# Grain



## oriecat (Jun 29, 2004)

What are all of the factors that affect the grain of a negative?

Last Friday I shot a 10 shot roll (my first bulk loaded roll!) of HP5+ 400 iso.  Shot outdoors in early evening, sunny day, still loads of light.  I used all auto exposure, due to shooting my nephew (2 year old on the go, needed to be quick!)  Developed in Rodinal for 6 minutes.  Might have been a little over zealous on the agitation.

The skin tones are all much grainier than I think I have ever noticed my HP5 to be.  Clearly noticeable even just looking at the negs in the loupe.  The dark tones look fine.

I am just wondering if something I did may have caused it (such as the agitation, or using Rodinal with HP5 (which I don't think I've done before)), or if it's the product of all the factors combined, or maybe the roll of film I got is just grainy, or what...


----------



## Soulreaver (Jun 29, 2004)

Time and dillution affect the size of the grain.
If you overdevelop a neg you'll get bigger grain.
That could happen with a higher temp too.
More dilluted solutions and more time give you a finer grain.

Since you bulk loaded ( congrats!) did you set the iso manually?

Mmmm, just read you can see the grain in the neg...
Thats quite a big grain  :shock:   .Must be something else...
If you agitate too much you can cause uneven development, or somehow getting the chemicals between the layers of the film.

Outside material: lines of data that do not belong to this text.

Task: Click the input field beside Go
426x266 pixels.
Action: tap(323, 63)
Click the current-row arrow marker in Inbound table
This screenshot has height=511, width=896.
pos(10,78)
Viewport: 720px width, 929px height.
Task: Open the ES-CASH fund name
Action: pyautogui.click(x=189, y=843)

And thats all I know ( if I got i right   )


----------



## oriecat (Jun 29, 2004)

Thanks for your thoughts!   I used the Rodinal at 1+25.  Maybe next time I will try the 1+50 times and see how that looks.

I bought dx-coded canisters, so the cam should have set it to 400 automatically.


----------



## ksmattfish (Jun 29, 2004)

Rodinal tends to produce grainier results than say D76 or ID11.

All of the following tend to increase grain size:
More concentrated developer 
Higher dev temp
Greater agitation
Increased development times
Overexposure


----------



## oriecat (Jun 29, 2004)

Thanks Matt!


----------